Member of the Pennsylvania House of Representatives from the 135th district
- Incumbent
- Assumed office January 5, 1999
- Preceded by: Lisa Boscola

Personal details
- Born: September 21, 1960 (age 65)
- Party: Democratic
- Occupation: Politician
- Website: Steve Samuelson

= Steve Samuelson =

American politician

Steven Samuelson (born September 21, 1960) is a Democratic member of the Pennsylvania House of Representatives. He was elected to his 13th term in November 2022 and is the chair of the Finance Committee.

==Early life==

Samuelson is from Bethlehem, Pennsylvania. He attended Liberty High School as part of its class of 1978 and received a B.A. in Government from Lehigh University as part of their class of 1986. Samuelson served as legislative aide and clerk for the Lehigh County Commissioners board from 1989 to 1998. He also was a legislative aid to representatives Paul McHale and Karen Ritter.
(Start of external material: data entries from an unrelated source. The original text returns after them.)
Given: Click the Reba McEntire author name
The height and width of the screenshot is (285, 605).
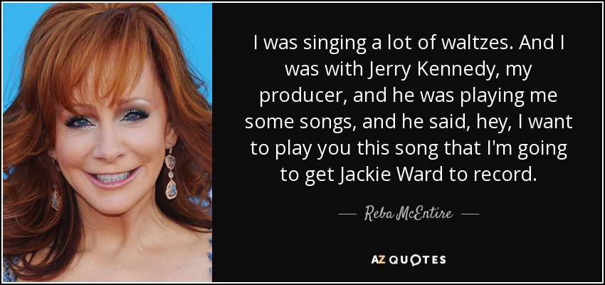Looking at the screenshot, I should (x=409, y=214).
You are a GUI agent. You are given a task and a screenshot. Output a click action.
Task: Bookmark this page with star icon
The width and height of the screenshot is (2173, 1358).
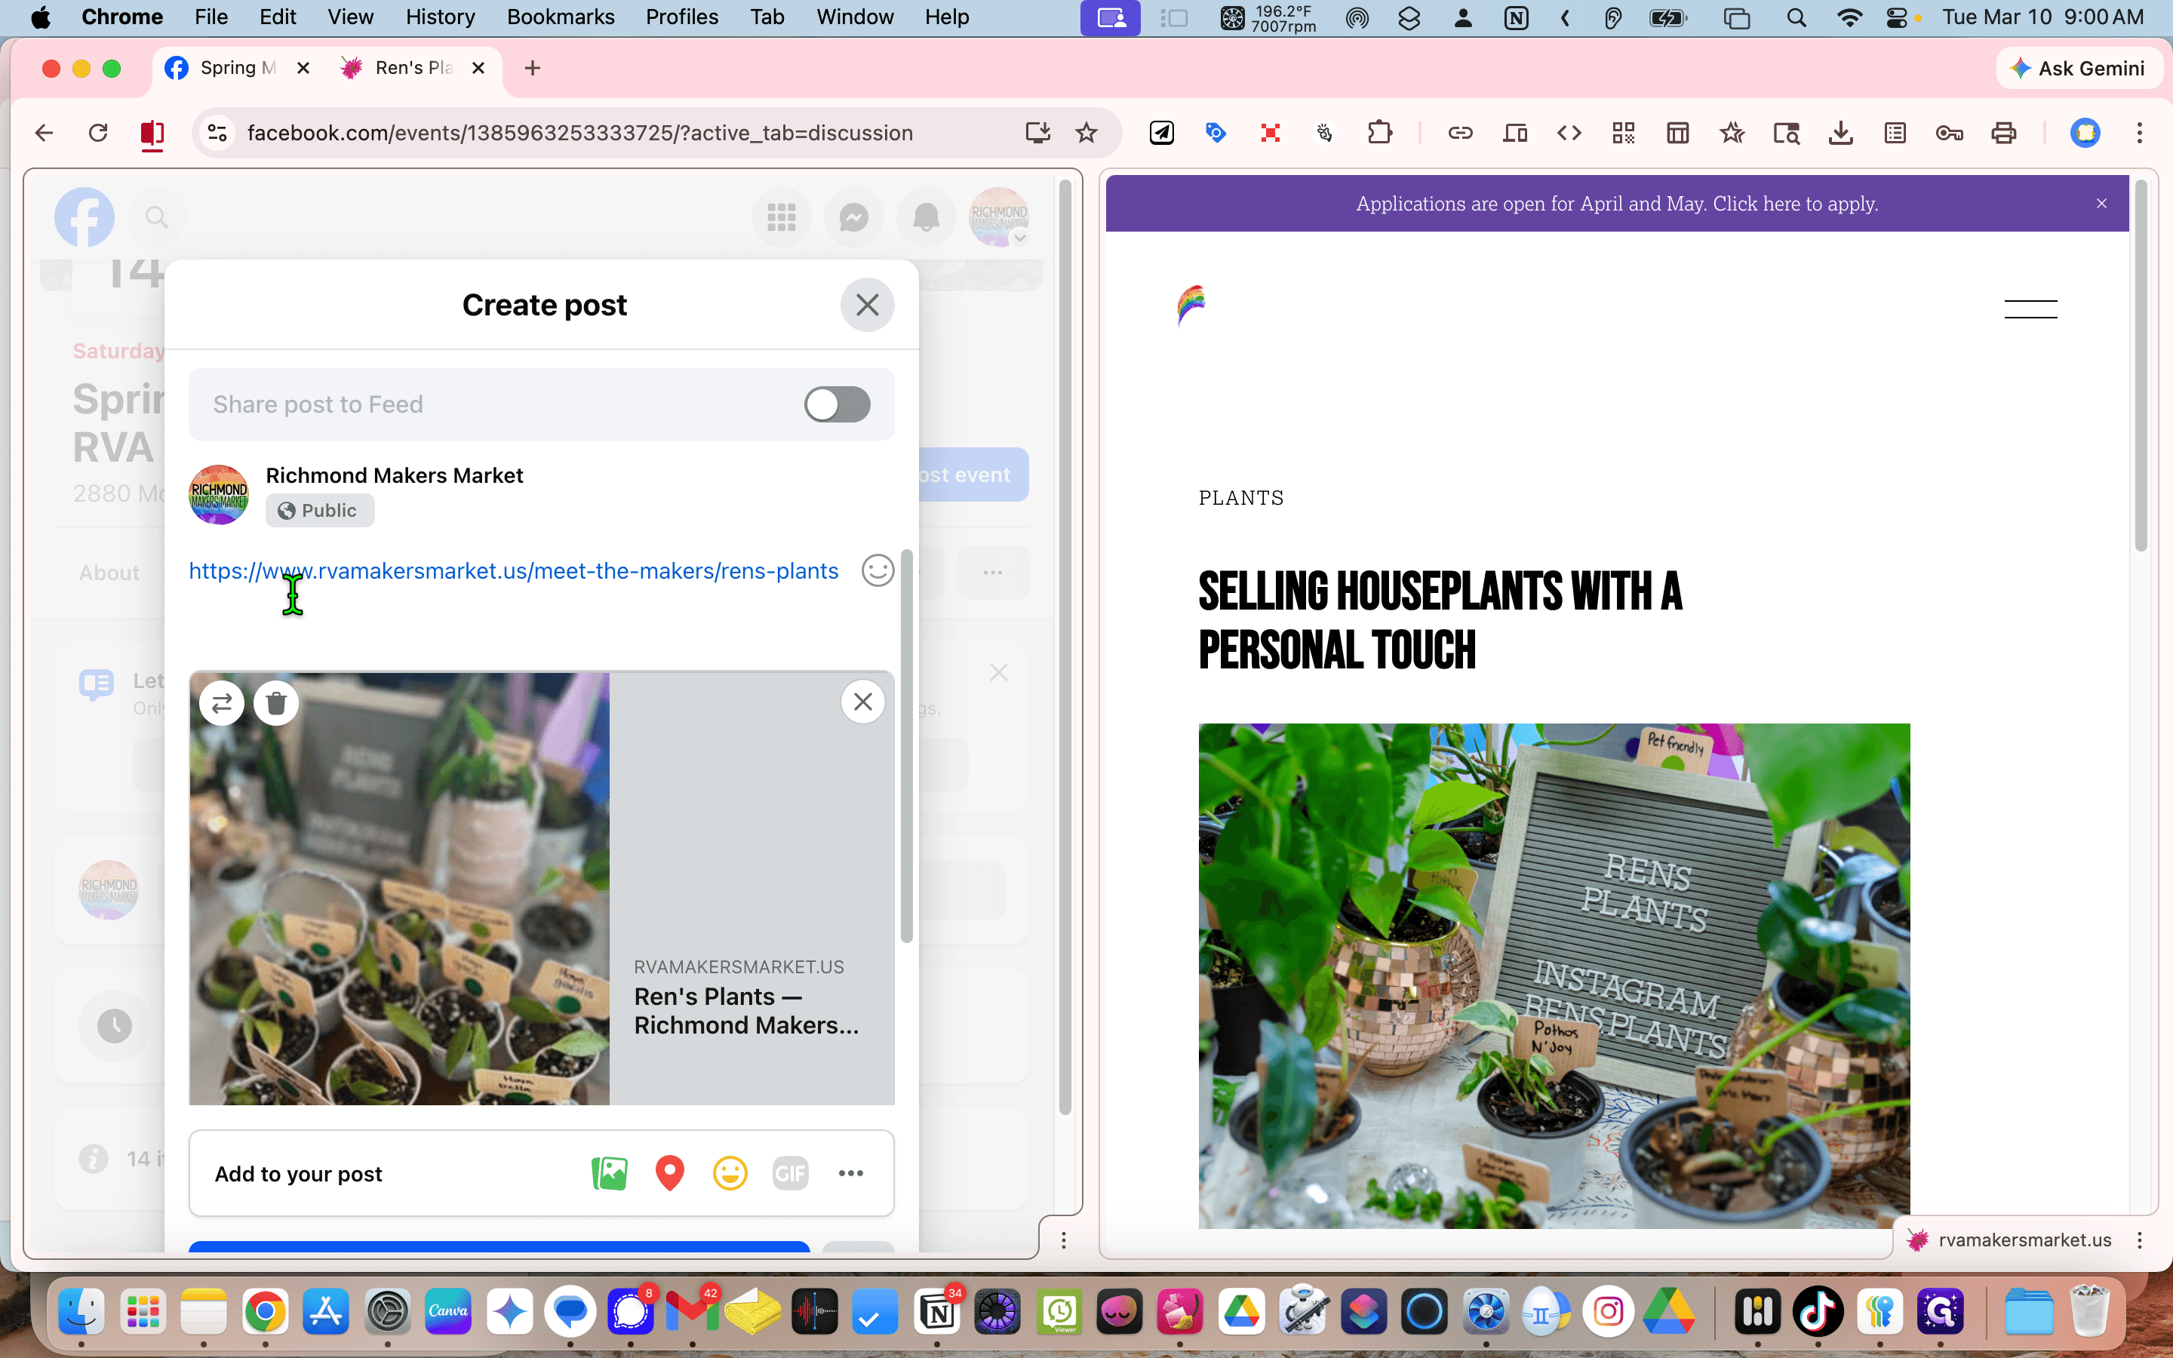[1087, 133]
==Pennsylvania House of Representatives==

Samuelson was elected to the Pennsylvania House district 135 in 1998, taking office at the opening of the next legislative session in 1999. During his 23 years in office he has sponsored 578 bills. Some of his more notable bills include House Bill 1260 which he co-authored that increased the income limits for the PACENET program by $6,000 to increase access to prescription medicine for senior citizens. It is estimated that due to this expansion 20,000 more Pennsylvanians have access to the PACENET program. Additionally he authored House Bill 2560 which utilized a portion of left over COVID-19 relief money to increase rent rebate payments for an estimated 477,000 Pennsylvanians, mostly above the age of 65. Additionally Samuelson has been pivotal in securing funding for renovation projects in Bethlehem including a $500,000 grant to the National Museum of Industrial History, $30,000,000 to renovate the ruins of the Bethlehem Steel plant in the South Side, and $9,100,000 to renovate the Goodman Building.